One microscopic organism which is almost certainly present in the floodwater, but less of a threat to our health, is the water flea – the subject of a new paper published in EvoDevo this week. Water fleas are in fact not fleas at all, bearing little resemblance to their distant arthropod cousins, which were blamed for the devastating spread of the black death in the 14th Century. They’re actually planktonic crustaceans, and those of the genus Daphnia are one of the oldest model organisms in biological research. Their uses are wide-ranging from ecotoxicology to ecology and evolutionary biology.
Water fleas, which inhabit freshwater ponds, lakes and rivers, are filter feeders, and so play a key role in freshwater ecology by consuming algae and therefore facilitating nutrient cycling in the water. The commonly observed natural flux of algae in many freshwater ecosystems can be correlated with the rise and crash of Daphnia populations as they consume and deplete their algal food source. Daphnia are in turn consumed by a number of larger aquatic predators – they are a commonly-used commercial fish food – and therefore constitute an important component of many freshwater ecosystems.
Finding Daphnia swimming happily in the floodwater would actually be a very good sign, as Daphnia can be used to detect toxic levels of chemicals in water, in a similar way to the use of canaries in coal mines. In a common classroom experiment, the proportion of Daphnia that stop swimming in a sample being tested correlate to toxicity levels in the water; this test is thought to be more sensitive to water quality than any conventional chemical analysis.
As if that wasn’t enough, these tiny organisms are also important models for evolutionary biology, as they have relatively short generation times, and are easy to breed. In particular, their interesting reproductive cycles – many Daphnia species have the ability to reproduce asexually through parthenogenesis, or sexually, depending on environmental conditions – make them ideal models for investigating the evolution of sexual reproduction.
Daphnia magna, one of the many closely related species of water flea, is cultivated without difficulty and allows easy accessibility to the developing eggs, making it an attractive model for evodevo research. Published this week in EvoDevo, Mittmann et al describe an important new staging model for this species.
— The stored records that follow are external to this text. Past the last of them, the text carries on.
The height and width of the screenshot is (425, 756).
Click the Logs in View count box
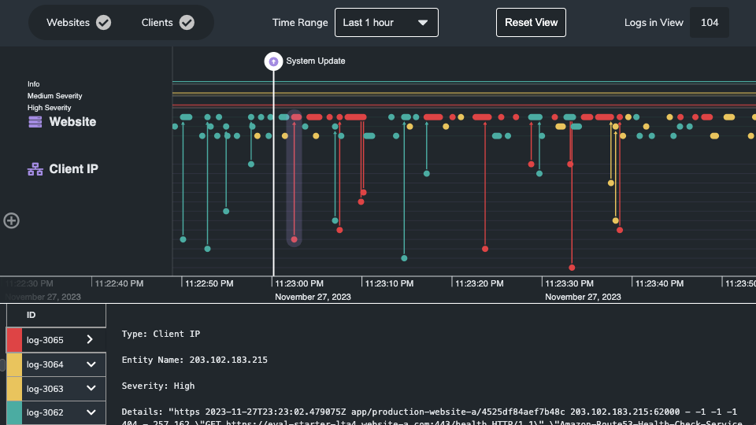[x=709, y=23]
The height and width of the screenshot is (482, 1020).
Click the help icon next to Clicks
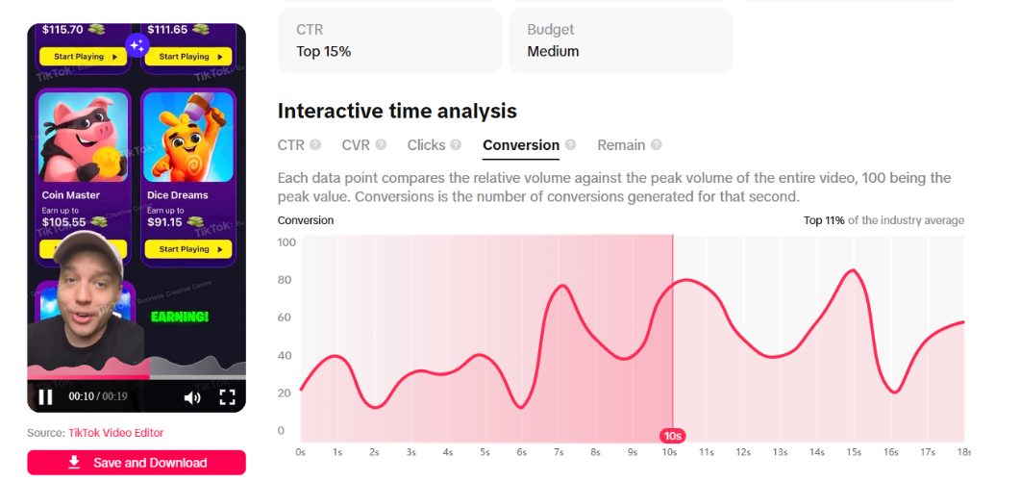[456, 144]
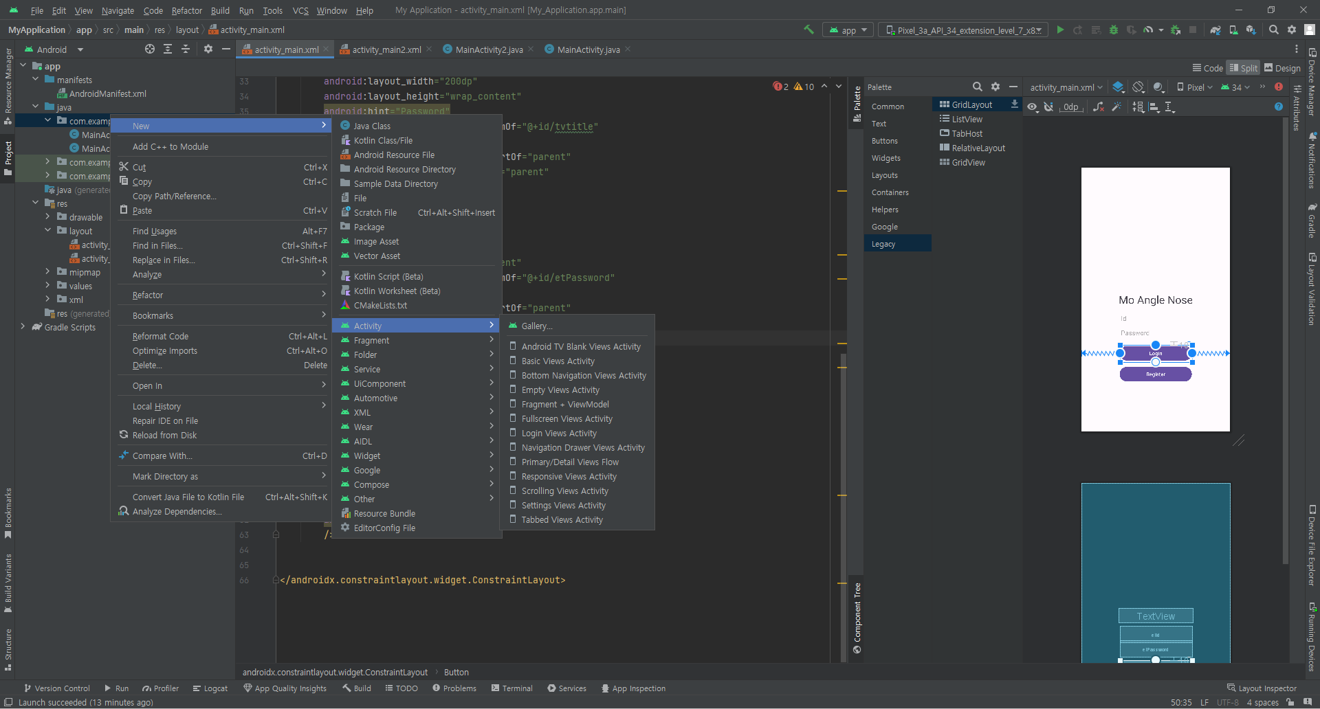This screenshot has width=1320, height=709.
Task: Select Empty Views Activity from submenu
Action: coord(560,390)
Previously published staging systems use time as a measure of development. However, many common techniques and methods in developmental biology cause delays in development, and therefore make these models inaccurate and can invalidate these experiments. Instead, Mittmann et al rely on morphological characteristics to identify developmental stages of developing Daphnia. For more information, please also see a recent Q&A with the senior author Carsten Wolff.
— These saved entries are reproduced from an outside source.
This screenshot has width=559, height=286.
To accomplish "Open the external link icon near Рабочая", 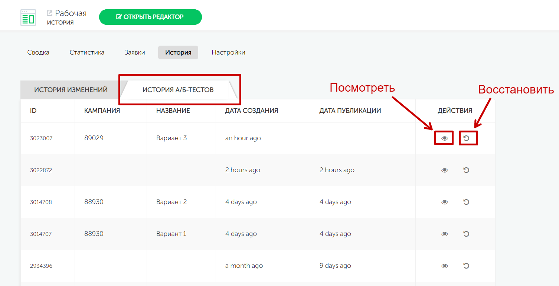I will coord(49,13).
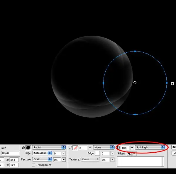Open the Soft Light blend mode dropdown
This screenshot has width=176, height=174.
click(150, 147)
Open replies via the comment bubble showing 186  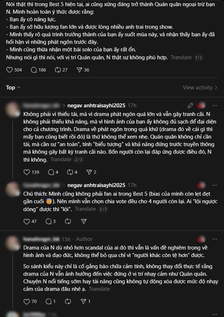[x=34, y=70]
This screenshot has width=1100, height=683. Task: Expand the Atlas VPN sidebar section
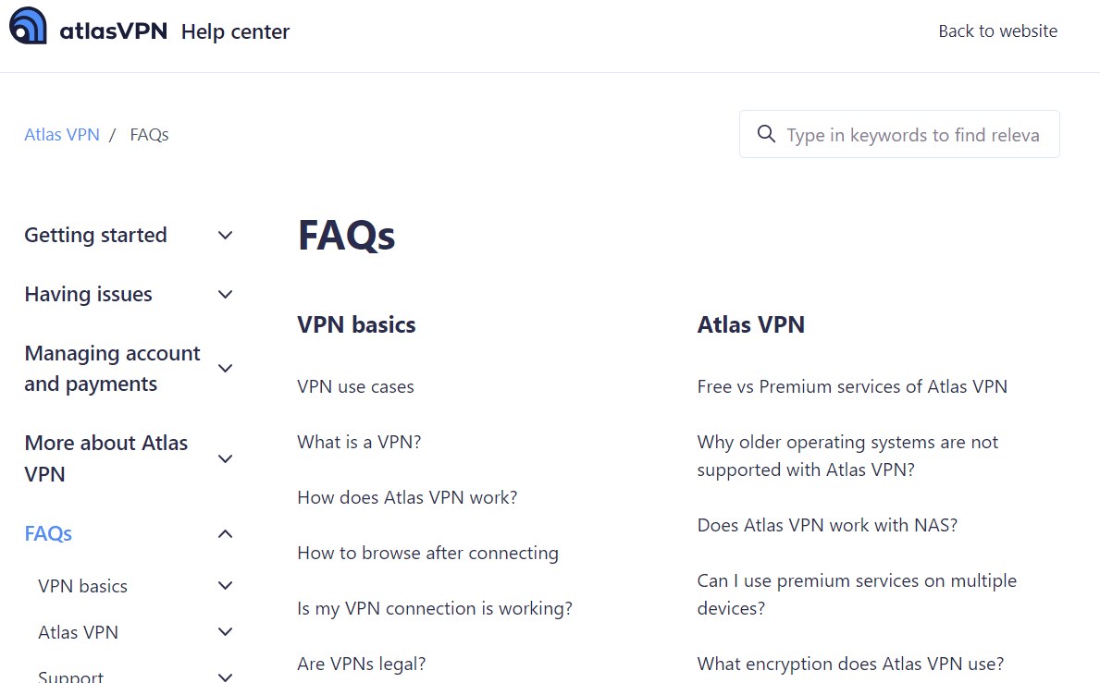225,631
This new model can be used to accurately identify developmental stage independently of timing and is therefore of high importance to researchers looking at the evolutionary and developmental biology of these arthropods.
With the numerous experimental uses for water fleas, this model will have wide ranging implications across the research community. Researchers can look forward to reading the further developments made and insights gained from using this model to study this important model organism.
So not everything lurking in those floodwaters is to be feared – despite being one of the oldest model organisms in biological research, the humble water flea is still proving its use.